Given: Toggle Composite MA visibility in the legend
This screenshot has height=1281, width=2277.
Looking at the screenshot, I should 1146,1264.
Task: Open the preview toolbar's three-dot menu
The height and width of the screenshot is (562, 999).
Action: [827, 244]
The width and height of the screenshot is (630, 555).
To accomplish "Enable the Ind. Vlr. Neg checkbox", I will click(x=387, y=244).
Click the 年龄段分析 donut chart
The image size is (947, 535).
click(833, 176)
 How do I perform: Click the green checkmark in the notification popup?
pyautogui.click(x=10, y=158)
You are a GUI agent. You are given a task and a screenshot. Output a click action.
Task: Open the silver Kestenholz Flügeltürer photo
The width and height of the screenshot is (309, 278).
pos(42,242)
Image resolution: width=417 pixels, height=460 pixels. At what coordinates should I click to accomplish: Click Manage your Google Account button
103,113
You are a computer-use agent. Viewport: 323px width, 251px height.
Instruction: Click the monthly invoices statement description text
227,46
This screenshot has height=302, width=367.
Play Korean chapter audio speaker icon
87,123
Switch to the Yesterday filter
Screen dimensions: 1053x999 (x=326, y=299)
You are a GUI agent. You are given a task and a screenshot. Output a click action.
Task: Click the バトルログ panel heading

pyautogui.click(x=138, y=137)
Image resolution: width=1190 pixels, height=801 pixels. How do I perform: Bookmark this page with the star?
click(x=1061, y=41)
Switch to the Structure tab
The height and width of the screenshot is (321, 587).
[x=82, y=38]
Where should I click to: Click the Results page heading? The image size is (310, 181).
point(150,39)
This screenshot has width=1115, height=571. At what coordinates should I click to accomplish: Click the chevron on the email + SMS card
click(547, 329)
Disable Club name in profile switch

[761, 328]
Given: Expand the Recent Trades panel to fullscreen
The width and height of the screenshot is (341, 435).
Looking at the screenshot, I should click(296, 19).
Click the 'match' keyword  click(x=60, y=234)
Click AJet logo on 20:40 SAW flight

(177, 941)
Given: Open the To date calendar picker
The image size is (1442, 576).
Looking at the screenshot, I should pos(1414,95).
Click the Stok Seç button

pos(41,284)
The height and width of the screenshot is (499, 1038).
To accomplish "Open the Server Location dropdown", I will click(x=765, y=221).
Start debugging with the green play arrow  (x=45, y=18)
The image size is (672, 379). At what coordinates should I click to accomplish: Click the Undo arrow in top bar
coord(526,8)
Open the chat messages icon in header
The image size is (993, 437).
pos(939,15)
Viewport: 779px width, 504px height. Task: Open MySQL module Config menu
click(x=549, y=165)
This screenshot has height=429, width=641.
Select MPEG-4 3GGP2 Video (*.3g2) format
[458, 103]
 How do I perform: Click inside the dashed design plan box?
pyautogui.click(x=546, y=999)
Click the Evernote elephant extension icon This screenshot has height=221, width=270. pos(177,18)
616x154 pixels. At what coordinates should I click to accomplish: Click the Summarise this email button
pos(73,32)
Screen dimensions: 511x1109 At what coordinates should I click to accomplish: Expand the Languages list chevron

Task description ->
Could you write out, exactly as they stand, only the lines above that begin at the line with "Image resolution: width=417" and stop after the line with "The height and width of the screenshot is (499, 1038)."?

Solution below ->
Image resolution: width=417 pixels, height=460 pixels. At what coordinates should I click to accomplish: Click Manage your Google Account button
103,113
You are a computer-use agent. Viewport: 323px width, 251px height.
Instruction: Click the monthly invoices statement description text
227,46
This screenshot has height=302, width=367.
Play Korean chapter audio speaker icon
87,123
Switch to the Yesterday filter
Screen dimensions: 1053x999 (x=326, y=299)
You are a GUI agent. You are given a task and a screenshot. Output a click action.
Task: Click the バトルログ panel heading

pyautogui.click(x=138, y=137)
Image resolution: width=1190 pixels, height=801 pixels. How do I perform: Bookmark this page with the star?
click(x=1061, y=41)
Switch to the Structure tab
The height and width of the screenshot is (321, 587).
[x=82, y=38]
Where should I click to: Click the Results page heading? The image size is (310, 181).
point(150,39)
This screenshot has width=1115, height=571. At what coordinates should I click to accomplish: Click the chevron on the email + SMS card
click(547, 329)
Disable Club name in profile switch

[761, 328]
Given: Expand the Recent Trades panel to fullscreen
The width and height of the screenshot is (341, 435).
Looking at the screenshot, I should click(296, 19).
Click the 'match' keyword  click(x=60, y=234)
Click AJet logo on 20:40 SAW flight

(177, 941)
Given: Open the To date calendar picker
The image size is (1442, 576).
Looking at the screenshot, I should pos(1414,95).
Click the Stok Seç button

pos(41,284)
The height and width of the screenshot is (499, 1038).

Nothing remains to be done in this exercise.